É no mínimo irônico que essas ações do
WhatsApp para coibir as fake news funcionem na exata medida em que tolhem
justamente o fator distintivo das redes sociais: dar a todo e qualquer cidadão
a possibilidade de se manifestar para as multidões. Limitar as redes parece
dizer "queremos que o cidadão comum se manifeste, mas não muito!". A
única salvaguarda que nos protege contra líderes populistas é a limitação do
poder que poderia estar nas mãos do cidadão comum, e isso por decisão de uns
poucos bilionários da tecnologia?
Meu lado otimista prefere acreditar que
não: a sociedade ainda vai amadurecer no seu uso da informação. Mas um olhar
realista também vê limites nessas salvaguardas democráticas criadas pelas big
techs.
Os grandes magnatas das redes concentram,
de fato, muito poder. Nada garante, contudo, que esse poder seja
duradouro. Mark
Zuckerberg, por mais que tente nos convencer que a próxima revolução virá de
sua empresa e do "metaverso" por ele criado, hoje se
preocupa com o fato de suas redes serem incapazes de atrair usuários mais
jovens. E isso enquanto os olhos da política mundial voltam-se todos contra
ele, cobrando novas restrições para combater fake news. A cada nova restrição,
mais atraente se tornam seus rivais, como o Telegram, onde há mais liberdade.

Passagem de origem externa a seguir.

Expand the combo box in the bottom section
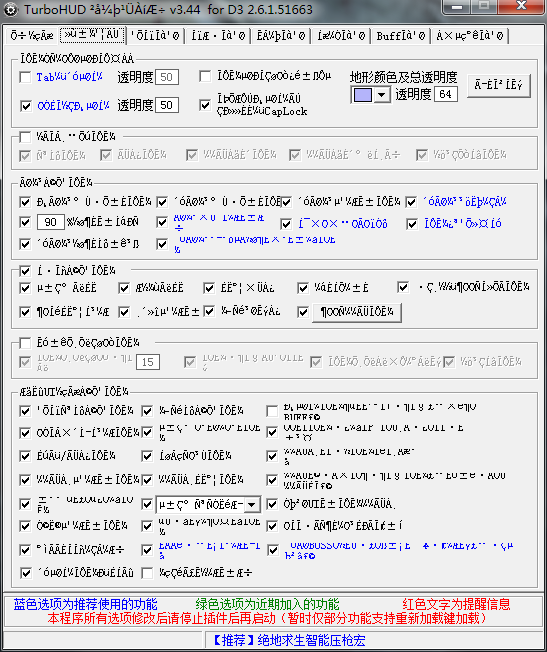This screenshot has width=547, height=652. pyautogui.click(x=252, y=505)
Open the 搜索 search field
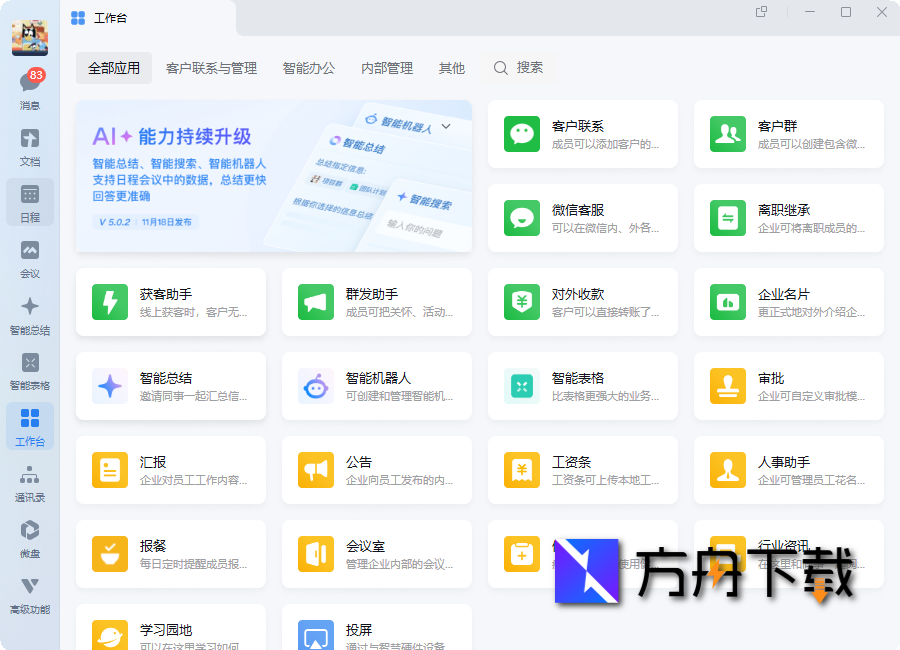Screen dimensions: 900x650 pos(521,68)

O poder vai aos poucos passando de mãos,
indo para aplicativos como o Telegram e TikTok, empresas respectivamente russa
e chinesa, países cujos governos têm todo o interesse em controlar a livre
expressão, mas não em direções que favoreçam a ciência e o conhecimento
objetivo. Não está claro como venceremos esses tempos de
"pós-verdade" e polarização. Mas a ameaça que eles trazem continuará
conosco muito além de 2022.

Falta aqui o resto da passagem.